**Document section**.
= Arruns Tarquinius (son of Demaratus) =

Brother of Tarquin the Elder

Arruns Tarquinius was the younger son of Demaratus of Corinth, who migrated to the Etruscan city of Tarquinii in the seventh century BC. He died shortly before his father, leaving his wife pregnant. When Demaratus died, he left no inheritance for his grandson, also named Arruns, who was thus born into poverty, although Demaratus had been wealthy. The child came to be called Egerius, meaning "the needy one."

Demaratus' elder son, Lucius, migrated to Rome, where he eventually rose to the throne as Lucius Tarquinius Priscus. After subduing the Latin town of Collatia, Tarquin placed his nephew in charge of the Roman garrison there. Egerius was the father of Lucius Tarquinius Collatinus, one of the first Roman consuls in 509 BC.

==Bibliography==
- Dionysius of Halicarnassus, Romaike Archaiologia (Roman Antiquities).
- Titus Livius (Livy), History of Rome.
- Publius Ovidius Naso (Ovid), Fasti.
- Dictionary of Greek and Roman Biography and Mythology, William Smith, ed., Little, Brown and Company, Boston (1849).
- Encyclopædia Britannica, Eleventh Edition (1911).

**Task objective**.
Can you copy out the Arruns Tarquinius article word for word?

**Extracted information**.
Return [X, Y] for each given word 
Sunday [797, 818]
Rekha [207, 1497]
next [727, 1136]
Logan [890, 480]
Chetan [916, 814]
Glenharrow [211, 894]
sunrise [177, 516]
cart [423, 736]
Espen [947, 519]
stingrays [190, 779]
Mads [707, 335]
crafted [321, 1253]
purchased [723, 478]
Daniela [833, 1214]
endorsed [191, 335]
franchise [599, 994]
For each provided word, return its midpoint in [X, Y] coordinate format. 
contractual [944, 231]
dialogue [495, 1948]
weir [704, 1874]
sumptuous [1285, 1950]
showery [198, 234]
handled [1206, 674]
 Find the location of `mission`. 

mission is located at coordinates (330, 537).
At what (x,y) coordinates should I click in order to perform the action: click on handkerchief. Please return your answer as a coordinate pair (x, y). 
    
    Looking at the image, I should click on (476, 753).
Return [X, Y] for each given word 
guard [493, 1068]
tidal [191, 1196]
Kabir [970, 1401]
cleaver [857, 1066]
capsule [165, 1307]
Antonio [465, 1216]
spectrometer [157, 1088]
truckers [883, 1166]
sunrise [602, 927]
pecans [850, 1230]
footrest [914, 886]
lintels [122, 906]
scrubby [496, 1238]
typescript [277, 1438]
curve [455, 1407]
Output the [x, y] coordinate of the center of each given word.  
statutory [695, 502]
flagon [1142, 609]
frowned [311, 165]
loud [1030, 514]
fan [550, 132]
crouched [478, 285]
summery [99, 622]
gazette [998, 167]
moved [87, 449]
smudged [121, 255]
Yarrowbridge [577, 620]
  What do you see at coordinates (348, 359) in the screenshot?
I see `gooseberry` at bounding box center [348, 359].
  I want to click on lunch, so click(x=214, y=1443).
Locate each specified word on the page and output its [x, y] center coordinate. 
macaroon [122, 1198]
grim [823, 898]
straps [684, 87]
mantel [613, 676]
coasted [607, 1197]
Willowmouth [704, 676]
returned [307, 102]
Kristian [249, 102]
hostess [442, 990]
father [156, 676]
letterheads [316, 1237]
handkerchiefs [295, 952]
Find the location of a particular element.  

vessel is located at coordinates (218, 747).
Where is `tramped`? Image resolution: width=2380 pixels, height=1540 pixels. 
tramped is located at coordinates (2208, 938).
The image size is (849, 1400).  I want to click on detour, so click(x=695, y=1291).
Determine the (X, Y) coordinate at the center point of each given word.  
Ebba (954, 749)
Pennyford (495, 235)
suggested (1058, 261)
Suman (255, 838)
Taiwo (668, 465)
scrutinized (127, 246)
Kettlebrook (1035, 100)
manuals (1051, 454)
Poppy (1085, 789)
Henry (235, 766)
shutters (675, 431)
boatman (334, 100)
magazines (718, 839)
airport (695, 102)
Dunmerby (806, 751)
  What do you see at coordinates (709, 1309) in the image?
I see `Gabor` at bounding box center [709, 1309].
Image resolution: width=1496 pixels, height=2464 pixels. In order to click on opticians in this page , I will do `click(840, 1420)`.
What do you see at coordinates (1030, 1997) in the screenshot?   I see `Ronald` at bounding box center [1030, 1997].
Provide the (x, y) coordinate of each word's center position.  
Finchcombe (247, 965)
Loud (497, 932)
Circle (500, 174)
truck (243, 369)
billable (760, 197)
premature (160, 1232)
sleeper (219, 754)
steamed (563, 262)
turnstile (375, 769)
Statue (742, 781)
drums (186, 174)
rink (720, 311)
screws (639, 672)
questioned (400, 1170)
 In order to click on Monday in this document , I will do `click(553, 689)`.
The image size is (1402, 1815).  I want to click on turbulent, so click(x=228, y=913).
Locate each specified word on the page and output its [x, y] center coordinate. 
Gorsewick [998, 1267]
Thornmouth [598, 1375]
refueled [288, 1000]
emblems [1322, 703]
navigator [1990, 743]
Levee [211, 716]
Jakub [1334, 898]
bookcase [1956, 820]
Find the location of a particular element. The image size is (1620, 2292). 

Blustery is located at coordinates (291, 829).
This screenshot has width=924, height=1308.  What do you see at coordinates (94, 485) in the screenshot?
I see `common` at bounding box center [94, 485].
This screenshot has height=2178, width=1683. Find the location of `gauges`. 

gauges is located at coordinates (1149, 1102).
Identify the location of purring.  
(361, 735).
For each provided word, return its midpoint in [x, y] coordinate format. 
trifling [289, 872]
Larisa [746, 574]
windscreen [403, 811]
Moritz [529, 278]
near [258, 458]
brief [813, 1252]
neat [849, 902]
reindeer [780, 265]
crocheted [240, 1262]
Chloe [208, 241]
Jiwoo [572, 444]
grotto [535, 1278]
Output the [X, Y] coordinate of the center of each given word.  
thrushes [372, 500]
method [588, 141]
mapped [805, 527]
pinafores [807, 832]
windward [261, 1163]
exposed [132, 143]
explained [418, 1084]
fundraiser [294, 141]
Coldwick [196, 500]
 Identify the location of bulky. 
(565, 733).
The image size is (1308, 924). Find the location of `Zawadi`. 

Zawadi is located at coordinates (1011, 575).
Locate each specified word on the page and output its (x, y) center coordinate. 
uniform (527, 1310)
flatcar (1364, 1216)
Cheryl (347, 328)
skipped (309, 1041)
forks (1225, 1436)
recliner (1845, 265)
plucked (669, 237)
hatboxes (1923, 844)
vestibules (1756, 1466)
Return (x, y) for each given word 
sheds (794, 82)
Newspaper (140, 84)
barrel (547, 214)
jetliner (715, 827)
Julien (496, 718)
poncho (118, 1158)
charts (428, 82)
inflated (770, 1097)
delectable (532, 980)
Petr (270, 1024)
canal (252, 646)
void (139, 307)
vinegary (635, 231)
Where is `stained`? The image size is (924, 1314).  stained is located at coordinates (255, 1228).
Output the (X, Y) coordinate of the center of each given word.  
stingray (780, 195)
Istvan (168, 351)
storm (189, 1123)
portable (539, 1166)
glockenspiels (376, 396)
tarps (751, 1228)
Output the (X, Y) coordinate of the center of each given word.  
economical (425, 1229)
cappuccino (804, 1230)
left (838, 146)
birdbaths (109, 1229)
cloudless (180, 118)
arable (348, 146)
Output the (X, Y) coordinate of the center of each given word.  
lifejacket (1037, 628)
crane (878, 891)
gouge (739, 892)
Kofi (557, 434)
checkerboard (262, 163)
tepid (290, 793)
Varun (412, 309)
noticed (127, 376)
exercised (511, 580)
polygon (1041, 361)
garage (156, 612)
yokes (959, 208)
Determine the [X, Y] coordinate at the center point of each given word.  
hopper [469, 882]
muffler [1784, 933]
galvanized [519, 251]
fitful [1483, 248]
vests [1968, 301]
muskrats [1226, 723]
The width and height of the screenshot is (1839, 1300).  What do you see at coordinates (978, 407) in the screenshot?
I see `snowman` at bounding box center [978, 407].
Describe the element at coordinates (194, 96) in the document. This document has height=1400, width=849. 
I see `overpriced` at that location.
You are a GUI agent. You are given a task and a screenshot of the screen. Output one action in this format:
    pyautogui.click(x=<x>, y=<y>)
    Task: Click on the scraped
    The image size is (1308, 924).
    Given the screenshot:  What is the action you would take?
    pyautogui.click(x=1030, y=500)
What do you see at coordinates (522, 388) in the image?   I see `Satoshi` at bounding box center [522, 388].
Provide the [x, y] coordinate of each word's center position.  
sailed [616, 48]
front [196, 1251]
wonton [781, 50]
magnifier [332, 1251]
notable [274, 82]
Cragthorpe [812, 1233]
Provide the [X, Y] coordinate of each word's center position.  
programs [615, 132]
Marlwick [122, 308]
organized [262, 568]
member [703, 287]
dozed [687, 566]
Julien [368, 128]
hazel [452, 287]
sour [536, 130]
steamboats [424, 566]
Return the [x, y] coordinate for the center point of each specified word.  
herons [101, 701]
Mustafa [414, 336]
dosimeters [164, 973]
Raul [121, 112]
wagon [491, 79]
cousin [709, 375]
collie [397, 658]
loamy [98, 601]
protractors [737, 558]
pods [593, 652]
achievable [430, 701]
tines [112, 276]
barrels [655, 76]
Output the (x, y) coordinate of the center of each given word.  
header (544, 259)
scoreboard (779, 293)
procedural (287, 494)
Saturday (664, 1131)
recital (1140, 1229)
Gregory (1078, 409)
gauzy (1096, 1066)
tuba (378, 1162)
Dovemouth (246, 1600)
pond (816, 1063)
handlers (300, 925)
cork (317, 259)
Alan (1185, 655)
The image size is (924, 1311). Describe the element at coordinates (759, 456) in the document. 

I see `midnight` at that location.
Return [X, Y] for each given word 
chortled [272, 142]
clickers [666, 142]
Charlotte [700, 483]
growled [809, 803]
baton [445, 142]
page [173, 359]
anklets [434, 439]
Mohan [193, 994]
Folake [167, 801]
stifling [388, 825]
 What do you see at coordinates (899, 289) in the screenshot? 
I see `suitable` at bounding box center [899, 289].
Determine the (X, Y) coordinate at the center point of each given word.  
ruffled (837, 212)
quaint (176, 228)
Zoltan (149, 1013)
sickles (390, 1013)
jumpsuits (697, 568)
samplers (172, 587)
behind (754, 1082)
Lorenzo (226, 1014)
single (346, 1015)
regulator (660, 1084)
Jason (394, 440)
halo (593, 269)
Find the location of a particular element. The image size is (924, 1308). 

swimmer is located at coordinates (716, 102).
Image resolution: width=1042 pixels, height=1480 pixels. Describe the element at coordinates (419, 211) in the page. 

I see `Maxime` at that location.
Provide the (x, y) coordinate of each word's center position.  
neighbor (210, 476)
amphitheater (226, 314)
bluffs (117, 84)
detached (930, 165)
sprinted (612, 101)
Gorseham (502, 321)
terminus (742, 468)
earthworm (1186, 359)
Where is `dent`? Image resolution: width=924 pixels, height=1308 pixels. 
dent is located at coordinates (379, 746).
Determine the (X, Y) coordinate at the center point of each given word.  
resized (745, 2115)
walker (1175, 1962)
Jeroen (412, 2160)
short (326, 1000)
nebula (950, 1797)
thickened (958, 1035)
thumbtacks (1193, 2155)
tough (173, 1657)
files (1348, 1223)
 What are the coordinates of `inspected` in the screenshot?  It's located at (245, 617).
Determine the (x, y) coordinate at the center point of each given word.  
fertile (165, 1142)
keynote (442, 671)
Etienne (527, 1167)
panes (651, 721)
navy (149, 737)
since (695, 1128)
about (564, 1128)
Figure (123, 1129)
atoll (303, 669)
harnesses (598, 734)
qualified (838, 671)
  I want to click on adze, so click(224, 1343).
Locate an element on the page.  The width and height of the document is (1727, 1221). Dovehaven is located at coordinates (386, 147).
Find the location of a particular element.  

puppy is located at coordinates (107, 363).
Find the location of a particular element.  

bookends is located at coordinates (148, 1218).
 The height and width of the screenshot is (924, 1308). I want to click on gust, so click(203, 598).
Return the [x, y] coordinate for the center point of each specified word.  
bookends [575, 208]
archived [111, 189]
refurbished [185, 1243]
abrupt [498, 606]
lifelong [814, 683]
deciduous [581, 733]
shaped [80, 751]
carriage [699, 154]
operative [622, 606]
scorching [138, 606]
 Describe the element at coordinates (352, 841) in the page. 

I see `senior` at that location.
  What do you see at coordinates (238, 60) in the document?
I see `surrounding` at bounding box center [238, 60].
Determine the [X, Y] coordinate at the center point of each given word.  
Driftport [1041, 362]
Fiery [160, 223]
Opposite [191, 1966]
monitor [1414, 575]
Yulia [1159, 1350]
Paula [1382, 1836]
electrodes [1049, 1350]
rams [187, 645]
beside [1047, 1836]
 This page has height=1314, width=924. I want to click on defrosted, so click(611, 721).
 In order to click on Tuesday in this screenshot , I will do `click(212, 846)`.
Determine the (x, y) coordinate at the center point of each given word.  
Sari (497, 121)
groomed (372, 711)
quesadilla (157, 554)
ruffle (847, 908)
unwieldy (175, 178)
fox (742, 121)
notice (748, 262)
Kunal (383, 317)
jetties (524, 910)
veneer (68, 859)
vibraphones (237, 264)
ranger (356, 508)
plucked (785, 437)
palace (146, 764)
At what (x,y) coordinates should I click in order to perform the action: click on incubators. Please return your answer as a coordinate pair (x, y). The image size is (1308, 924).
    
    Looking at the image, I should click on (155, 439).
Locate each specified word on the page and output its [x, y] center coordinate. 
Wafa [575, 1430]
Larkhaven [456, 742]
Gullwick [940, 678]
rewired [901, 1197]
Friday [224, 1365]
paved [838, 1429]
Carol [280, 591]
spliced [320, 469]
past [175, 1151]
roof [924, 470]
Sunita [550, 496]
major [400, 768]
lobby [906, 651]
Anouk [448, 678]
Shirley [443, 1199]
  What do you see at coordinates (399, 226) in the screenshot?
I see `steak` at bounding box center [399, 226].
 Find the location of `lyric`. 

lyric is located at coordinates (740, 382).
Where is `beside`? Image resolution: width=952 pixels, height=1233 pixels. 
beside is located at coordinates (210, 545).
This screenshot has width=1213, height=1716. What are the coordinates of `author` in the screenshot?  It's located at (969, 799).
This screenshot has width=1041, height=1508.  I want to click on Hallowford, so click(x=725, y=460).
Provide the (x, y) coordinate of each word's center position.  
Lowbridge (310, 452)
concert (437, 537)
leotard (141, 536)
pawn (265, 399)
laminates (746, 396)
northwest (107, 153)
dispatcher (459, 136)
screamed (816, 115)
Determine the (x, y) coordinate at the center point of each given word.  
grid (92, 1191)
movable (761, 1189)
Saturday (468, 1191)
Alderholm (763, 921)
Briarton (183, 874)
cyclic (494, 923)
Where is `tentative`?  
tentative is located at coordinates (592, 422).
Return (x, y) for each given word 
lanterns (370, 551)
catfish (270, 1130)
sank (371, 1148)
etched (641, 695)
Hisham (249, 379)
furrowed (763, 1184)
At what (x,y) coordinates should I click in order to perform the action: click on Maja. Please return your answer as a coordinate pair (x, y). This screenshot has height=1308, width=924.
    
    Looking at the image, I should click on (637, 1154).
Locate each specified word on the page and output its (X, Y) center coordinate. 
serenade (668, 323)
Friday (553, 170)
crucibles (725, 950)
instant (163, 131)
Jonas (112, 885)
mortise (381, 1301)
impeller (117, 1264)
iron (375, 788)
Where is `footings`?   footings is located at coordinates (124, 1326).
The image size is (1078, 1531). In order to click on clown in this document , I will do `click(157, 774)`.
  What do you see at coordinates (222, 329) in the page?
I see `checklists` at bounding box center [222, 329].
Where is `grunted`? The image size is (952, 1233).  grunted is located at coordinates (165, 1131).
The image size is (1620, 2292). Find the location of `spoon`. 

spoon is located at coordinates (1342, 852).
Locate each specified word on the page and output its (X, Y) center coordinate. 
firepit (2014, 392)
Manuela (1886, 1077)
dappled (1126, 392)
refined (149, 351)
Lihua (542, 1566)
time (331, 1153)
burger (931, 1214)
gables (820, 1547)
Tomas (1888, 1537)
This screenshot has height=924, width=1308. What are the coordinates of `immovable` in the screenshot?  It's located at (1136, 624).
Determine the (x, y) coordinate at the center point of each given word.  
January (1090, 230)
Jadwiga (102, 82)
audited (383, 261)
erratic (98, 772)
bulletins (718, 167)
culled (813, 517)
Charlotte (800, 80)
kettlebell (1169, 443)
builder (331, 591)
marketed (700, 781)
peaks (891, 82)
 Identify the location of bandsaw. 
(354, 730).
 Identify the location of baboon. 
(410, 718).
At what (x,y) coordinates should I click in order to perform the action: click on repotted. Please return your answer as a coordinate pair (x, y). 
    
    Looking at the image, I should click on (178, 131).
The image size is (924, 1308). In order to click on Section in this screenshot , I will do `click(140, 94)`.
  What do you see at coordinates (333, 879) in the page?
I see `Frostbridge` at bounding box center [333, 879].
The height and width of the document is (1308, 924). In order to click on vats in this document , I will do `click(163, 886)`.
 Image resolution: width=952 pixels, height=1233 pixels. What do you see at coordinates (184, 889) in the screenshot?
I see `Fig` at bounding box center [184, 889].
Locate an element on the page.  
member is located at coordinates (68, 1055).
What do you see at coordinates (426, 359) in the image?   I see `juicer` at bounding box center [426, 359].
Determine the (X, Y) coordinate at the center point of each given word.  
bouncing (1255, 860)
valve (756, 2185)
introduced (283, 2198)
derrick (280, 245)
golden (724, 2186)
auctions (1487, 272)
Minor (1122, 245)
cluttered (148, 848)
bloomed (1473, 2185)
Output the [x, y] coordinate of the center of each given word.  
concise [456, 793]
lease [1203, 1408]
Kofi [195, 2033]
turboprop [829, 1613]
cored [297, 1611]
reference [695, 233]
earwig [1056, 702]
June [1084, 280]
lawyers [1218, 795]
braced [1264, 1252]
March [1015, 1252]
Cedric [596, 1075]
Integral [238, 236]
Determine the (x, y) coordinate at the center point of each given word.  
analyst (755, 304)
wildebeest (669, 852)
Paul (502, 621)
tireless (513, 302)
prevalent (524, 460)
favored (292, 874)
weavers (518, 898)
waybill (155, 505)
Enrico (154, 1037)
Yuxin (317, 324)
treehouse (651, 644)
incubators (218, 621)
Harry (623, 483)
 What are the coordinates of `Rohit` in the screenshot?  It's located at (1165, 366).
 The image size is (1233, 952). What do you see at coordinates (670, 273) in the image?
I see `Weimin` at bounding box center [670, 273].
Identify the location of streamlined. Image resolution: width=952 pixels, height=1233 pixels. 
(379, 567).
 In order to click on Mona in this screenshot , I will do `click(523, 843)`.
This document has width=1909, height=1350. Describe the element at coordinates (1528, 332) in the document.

**Response below**.
= Arruns Tarquinius (son of Demaratus) =

Brother of Tarquin the Elder

Arruns Tarquinius was the younger son of Demaratus of Corinth, who migrated to the Etruscan city of Tarquinii in the seventh century BC. He died shortly before his father, leaving his wife pregnant. When Demaratus died, he left no inheritance for his grandson, also named Arruns, who was thus born into poverty, although Demaratus had been wealthy. The child came to be called Egerius, meaning "the needy one."

Demaratus' elder son, Lucius, migrated to Rome, where he eventually rose to the throne as Lucius Tarquinius Priscus. After subduing the Latin town of Collatia, Tarquin placed his nephew in charge of the Roman garrison there. Egerius was the father of Lucius Tarquinius Collatinus, one of the first Roman consuls in 509 BC.

==Bibliography==
- Dionysius of Halicarnassus, Romaike Archaiologia (Roman Antiquities).
- Titus Livius (Livy), History of Rome.
- Publius Ovidius Naso (Ovid), Fasti.
- Dictionary of Greek and Roman Biography and Mythology, William Smith, ed., Little, Brown and Company, Boston (1849).
- Encyclopædia Britannica, Eleventh Edition (1911).